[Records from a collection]
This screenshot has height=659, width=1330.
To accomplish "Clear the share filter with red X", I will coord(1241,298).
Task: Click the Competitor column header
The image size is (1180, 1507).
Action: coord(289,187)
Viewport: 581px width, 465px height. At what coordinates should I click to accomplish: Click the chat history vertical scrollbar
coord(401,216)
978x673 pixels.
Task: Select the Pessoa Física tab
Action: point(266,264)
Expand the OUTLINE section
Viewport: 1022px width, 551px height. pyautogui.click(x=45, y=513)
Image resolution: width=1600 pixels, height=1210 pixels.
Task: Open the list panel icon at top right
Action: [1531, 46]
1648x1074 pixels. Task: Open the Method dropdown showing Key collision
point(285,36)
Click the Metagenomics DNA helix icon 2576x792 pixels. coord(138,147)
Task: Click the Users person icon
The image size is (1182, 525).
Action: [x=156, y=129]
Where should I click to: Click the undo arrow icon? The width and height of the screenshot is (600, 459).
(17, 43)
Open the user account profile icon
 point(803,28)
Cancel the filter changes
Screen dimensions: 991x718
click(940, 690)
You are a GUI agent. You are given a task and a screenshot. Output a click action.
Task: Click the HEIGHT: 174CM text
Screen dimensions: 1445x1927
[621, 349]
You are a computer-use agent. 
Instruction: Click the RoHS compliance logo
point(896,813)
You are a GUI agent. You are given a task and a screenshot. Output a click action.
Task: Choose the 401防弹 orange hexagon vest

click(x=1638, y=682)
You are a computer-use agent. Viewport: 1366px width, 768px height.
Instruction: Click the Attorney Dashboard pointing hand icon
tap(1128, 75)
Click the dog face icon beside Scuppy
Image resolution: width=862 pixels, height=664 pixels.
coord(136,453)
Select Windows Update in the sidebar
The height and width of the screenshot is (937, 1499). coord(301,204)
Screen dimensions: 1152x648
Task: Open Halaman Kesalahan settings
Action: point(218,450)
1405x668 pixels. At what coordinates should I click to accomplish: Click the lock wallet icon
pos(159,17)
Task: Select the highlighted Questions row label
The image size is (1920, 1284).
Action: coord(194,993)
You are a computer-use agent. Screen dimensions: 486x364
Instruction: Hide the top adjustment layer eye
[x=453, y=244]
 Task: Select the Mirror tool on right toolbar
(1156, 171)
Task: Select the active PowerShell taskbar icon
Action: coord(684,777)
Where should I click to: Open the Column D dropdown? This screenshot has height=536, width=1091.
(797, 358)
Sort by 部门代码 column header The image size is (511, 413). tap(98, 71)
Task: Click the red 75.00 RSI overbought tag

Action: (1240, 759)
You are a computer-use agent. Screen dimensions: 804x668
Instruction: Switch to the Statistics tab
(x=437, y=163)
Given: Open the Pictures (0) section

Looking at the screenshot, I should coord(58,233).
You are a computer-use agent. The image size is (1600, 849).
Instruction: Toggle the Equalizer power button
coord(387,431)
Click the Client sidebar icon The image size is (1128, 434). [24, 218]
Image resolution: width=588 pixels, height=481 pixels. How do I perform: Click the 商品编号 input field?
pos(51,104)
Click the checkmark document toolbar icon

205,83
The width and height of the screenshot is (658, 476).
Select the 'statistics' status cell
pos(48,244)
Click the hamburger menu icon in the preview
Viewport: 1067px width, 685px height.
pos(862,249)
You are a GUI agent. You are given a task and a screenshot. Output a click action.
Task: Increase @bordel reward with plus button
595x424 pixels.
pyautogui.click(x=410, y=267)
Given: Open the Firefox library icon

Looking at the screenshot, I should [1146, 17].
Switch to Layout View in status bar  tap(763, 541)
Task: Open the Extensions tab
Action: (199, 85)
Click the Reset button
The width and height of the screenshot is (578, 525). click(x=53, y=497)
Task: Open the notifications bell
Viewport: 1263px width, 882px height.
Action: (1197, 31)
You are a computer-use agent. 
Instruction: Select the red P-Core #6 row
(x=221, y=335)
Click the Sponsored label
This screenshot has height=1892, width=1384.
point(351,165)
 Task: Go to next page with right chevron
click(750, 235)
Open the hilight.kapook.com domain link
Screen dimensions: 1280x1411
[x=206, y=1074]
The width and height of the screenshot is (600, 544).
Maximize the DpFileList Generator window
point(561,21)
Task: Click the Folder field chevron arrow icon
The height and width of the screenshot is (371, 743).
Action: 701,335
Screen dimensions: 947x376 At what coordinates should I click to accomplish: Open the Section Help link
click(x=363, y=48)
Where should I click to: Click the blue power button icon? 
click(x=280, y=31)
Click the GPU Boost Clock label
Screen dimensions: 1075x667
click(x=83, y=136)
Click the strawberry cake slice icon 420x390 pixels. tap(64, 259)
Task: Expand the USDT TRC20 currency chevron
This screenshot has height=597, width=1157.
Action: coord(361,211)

— Work item —
So that the data stays intact, repeat all of it exactly.

— Solved problem —
This screenshot has height=659, width=1330.
To accomplish "Clear the share filter with red X", I will coord(1241,298).
Task: Click the Competitor column header
The image size is (1180, 1507).
Action: coord(289,187)
Viewport: 581px width, 465px height. At what coordinates should I click to accomplish: Click the chat history vertical scrollbar
coord(401,216)
978x673 pixels.
Task: Select the Pessoa Física tab
Action: point(266,264)
Expand the OUTLINE section
Viewport: 1022px width, 551px height. pyautogui.click(x=45, y=513)
Image resolution: width=1600 pixels, height=1210 pixels.
Task: Open the list panel icon at top right
Action: [1531, 46]
1648x1074 pixels. Task: Open the Method dropdown showing Key collision
point(285,36)
Click the Metagenomics DNA helix icon 2576x792 pixels. coord(138,147)
Task: Click the Users person icon
The image size is (1182, 525).
Action: [x=156, y=129]
Where should I click to: Click the undo arrow icon? The width and height of the screenshot is (600, 459).
(17, 43)
Open the user account profile icon
 point(803,28)
Cancel the filter changes
Screen dimensions: 991x718
click(940, 690)
You are a GUI agent. You are given a task and a screenshot. Output a click action.
Task: Click the HEIGHT: 174CM text
Screen dimensions: 1445x1927
[621, 349]
You are a computer-use agent. 
Instruction: Click the RoHS compliance logo
point(896,813)
You are a GUI agent. You are given a task and a screenshot. Output a click action.
Task: Choose the 401防弹 orange hexagon vest

click(x=1638, y=682)
You are a computer-use agent. Viewport: 1366px width, 768px height.
Instruction: Click the Attorney Dashboard pointing hand icon
tap(1128, 75)
Click the dog face icon beside Scuppy
Image resolution: width=862 pixels, height=664 pixels.
coord(136,453)
Select Windows Update in the sidebar
The height and width of the screenshot is (937, 1499). coord(301,204)
Screen dimensions: 1152x648
Task: Open Halaman Kesalahan settings
Action: point(218,450)
1405x668 pixels. At what coordinates should I click to accomplish: Click the lock wallet icon
pos(159,17)
Task: Select the highlighted Questions row label
The image size is (1920, 1284).
Action: coord(194,993)
You are a computer-use agent. Screen dimensions: 486x364
Instruction: Hide the top adjustment layer eye
[x=453, y=244]
 Task: Select the Mirror tool on right toolbar
(1156, 171)
Task: Select the active PowerShell taskbar icon
Action: coord(684,777)
Where should I click to: Open the Column D dropdown? This screenshot has height=536, width=1091.
(797, 358)
Sort by 部门代码 column header The image size is (511, 413). tap(98, 71)
Task: Click the red 75.00 RSI overbought tag

Action: (1240, 759)
You are a computer-use agent. Screen dimensions: 804x668
Instruction: Switch to the Statistics tab
(x=437, y=163)
Given: Open the Pictures (0) section

Looking at the screenshot, I should coord(58,233).
You are a computer-use agent. The image size is (1600, 849).
Instruction: Toggle the Equalizer power button
coord(387,431)
Click the Client sidebar icon The image size is (1128, 434). [24, 218]
Image resolution: width=588 pixels, height=481 pixels. How do I perform: Click the 商品编号 input field?
pos(51,104)
Click the checkmark document toolbar icon

205,83
The width and height of the screenshot is (658, 476).
Select the 'statistics' status cell
pos(48,244)
Click the hamburger menu icon in the preview
Viewport: 1067px width, 685px height.
pos(862,249)
You are a GUI agent. You are given a task and a screenshot. Output a click action.
Task: Increase @bordel reward with plus button
595x424 pixels.
pyautogui.click(x=410, y=267)
Given: Open the Firefox library icon

Looking at the screenshot, I should [1146, 17].
Switch to Layout View in status bar  tap(763, 541)
Task: Open the Extensions tab
Action: (199, 85)
Click the Reset button
The width and height of the screenshot is (578, 525). click(x=53, y=497)
Task: Open the notifications bell
Viewport: 1263px width, 882px height.
Action: (1197, 31)
You are a computer-use agent. 
Instruction: Select the red P-Core #6 row
(x=221, y=335)
Click the Sponsored label
This screenshot has height=1892, width=1384.
point(351,165)
 Task: Go to next page with right chevron
click(750, 235)
Open the hilight.kapook.com domain link
Screen dimensions: 1280x1411
[x=206, y=1074]
The width and height of the screenshot is (600, 544).
Maximize the DpFileList Generator window
point(561,21)
Task: Click the Folder field chevron arrow icon
The height and width of the screenshot is (371, 743).
Action: 701,335
Screen dimensions: 947x376 At what coordinates should I click to accomplish: Open the Section Help link
click(x=363, y=48)
Where should I click to: Click the blue power button icon? 
click(x=280, y=31)
Click the GPU Boost Clock label
Screen dimensions: 1075x667
click(x=83, y=136)
Click the strawberry cake slice icon 420x390 pixels. tap(64, 259)
Task: Expand the USDT TRC20 currency chevron
This screenshot has height=597, width=1157.
Action: coord(361,211)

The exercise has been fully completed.